* [DATA TO USE]:
┌──

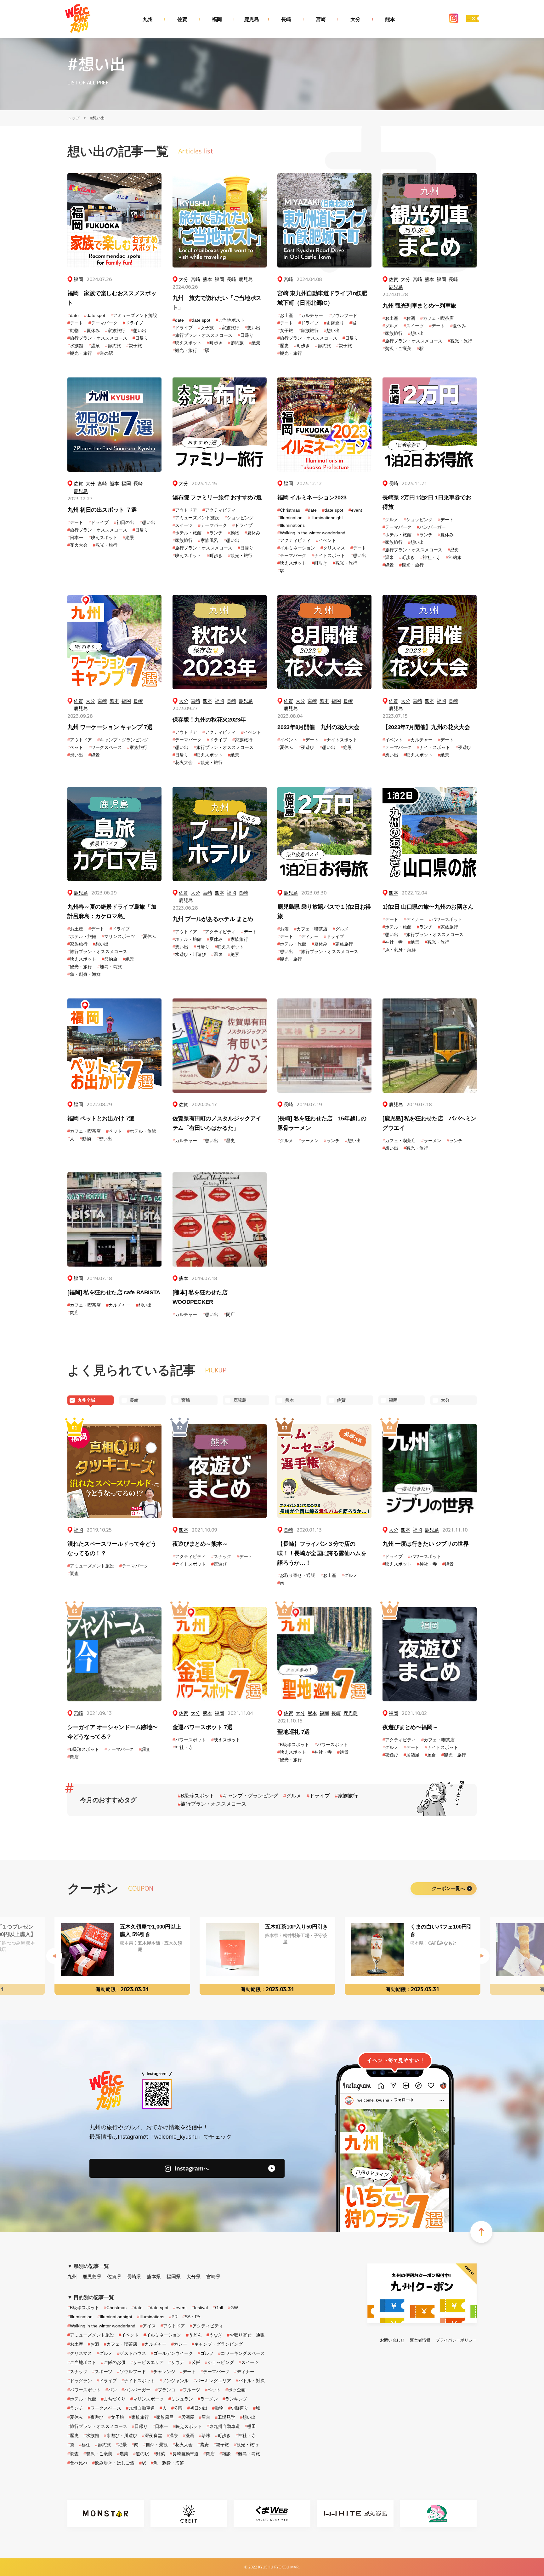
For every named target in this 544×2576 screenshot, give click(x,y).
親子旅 (134, 345)
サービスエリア (147, 2362)
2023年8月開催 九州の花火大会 (318, 727)
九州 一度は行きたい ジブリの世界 (425, 1544)
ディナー (308, 936)
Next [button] (482, 1956)
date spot (94, 315)
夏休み (92, 330)
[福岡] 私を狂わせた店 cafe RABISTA (113, 1292)
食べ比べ (77, 2463)
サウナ (176, 2362)
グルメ (390, 326)
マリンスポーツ (118, 936)
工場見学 (225, 2417)
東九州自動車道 (223, 2426)
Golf (217, 2307)
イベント (326, 540)
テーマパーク (102, 323)
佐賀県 (114, 2276)
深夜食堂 (152, 2435)
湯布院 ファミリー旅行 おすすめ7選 (217, 497)
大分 (355, 19)
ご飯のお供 (113, 2362)
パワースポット (445, 919)
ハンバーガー (431, 527)
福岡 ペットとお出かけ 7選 (100, 1118)
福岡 (217, 19)
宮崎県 (213, 2276)
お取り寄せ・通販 (296, 1575)
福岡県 (174, 2276)
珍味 (204, 2435)
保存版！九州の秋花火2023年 (209, 719)
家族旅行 (115, 330)
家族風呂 (208, 540)
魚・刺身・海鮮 (84, 974)
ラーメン (308, 1140)
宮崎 (321, 19)
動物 (73, 330)
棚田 (250, 2426)
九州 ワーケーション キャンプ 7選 (110, 727)
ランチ (215, 533)
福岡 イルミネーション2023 (312, 497)
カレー (179, 2344)
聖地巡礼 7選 (293, 1732)
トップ (73, 118)
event (355, 510)
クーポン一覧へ (448, 1888)
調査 (73, 1573)
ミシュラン (180, 2399)
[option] (122, 1956)
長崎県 (134, 2276)
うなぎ (214, 2335)
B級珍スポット (83, 1749)
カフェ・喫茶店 (437, 318)
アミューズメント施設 (133, 315)
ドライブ (133, 323)
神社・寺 (430, 557)
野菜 (159, 2454)
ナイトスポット (328, 555)
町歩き (215, 343)
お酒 (409, 318)
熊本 (390, 19)
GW (233, 2307)
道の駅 (105, 353)
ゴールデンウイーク (172, 2353)
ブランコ (165, 2390)
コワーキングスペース (241, 2353)
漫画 (188, 2435)
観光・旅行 (79, 353)
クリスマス (332, 548)
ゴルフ (205, 2353)
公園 (177, 2408)
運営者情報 (420, 2340)
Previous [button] (54, 1956)
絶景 (254, 343)
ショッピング (238, 517)
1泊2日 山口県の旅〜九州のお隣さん (427, 907)
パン (111, 2390)
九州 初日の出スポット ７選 (102, 510)
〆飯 (194, 2362)
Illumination (290, 517)
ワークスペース (105, 747)
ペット (75, 747)
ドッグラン (79, 2380)
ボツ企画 (235, 2390)
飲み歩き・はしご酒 (113, 2463)
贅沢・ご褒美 (396, 348)
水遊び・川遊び (189, 954)
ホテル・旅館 (187, 533)
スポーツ (102, 2371)
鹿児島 (251, 19)
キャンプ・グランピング (122, 740)
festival (199, 2307)
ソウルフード (342, 315)
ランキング (235, 2399)
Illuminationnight (325, 517)
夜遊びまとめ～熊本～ (200, 1544)
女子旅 (206, 327)
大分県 (193, 2276)
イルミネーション (296, 548)
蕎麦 (203, 2444)
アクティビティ (219, 510)
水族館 (75, 345)
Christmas (288, 510)
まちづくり (113, 2399)
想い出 (138, 330)
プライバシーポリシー (456, 2340)
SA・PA (191, 2316)
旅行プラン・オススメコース (97, 338)
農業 (122, 2454)
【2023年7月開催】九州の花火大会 (426, 727)
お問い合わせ (392, 2340)
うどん (194, 2335)
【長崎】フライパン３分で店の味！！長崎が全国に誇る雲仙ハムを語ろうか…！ (321, 1553)
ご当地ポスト (230, 320)
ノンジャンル (174, 2380)
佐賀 (182, 19)
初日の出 (124, 522)
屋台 (430, 1755)
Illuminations (291, 525)
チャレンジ (163, 2371)
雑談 (225, 2454)
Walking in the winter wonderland (311, 533)
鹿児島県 (91, 2276)
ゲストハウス (131, 2353)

└──

* [PROBLEM STATEMENT]: From the line with "大分県 (193, 2276)" to the final line of the data above, please reproduce every line exactly and add nothing.

* [ANSWER SECTION]:
大分県 (193, 2276)
イルミネーション (296, 548)
蕎麦 (203, 2444)
アクティビティ (219, 510)
水族館 (75, 345)
Christmas (288, 510)
まちづくり (113, 2399)
想い出 (138, 330)
プライバシーポリシー (456, 2340)
SA・PA (191, 2316)
旅行プラン・オススメコース (97, 338)
農業 (122, 2454)
【2023年7月開催】九州の花火大会 (426, 727)
お問い合わせ (392, 2340)
うどん (194, 2335)
【長崎】フライパン３分で店の味！！長崎が全国に誇る雲仙ハムを語ろうか…！ (321, 1553)
ご当地ポスト (230, 320)
ノンジャンル (174, 2380)
佐賀 (182, 19)
初日の出 (124, 522)
屋台 (430, 1755)
Illuminations (291, 525)
チャレンジ (163, 2371)
雑談 (225, 2454)
Walking in the winter wonderland (311, 533)
鹿児島県 (91, 2276)
ゲストハウス (131, 2353)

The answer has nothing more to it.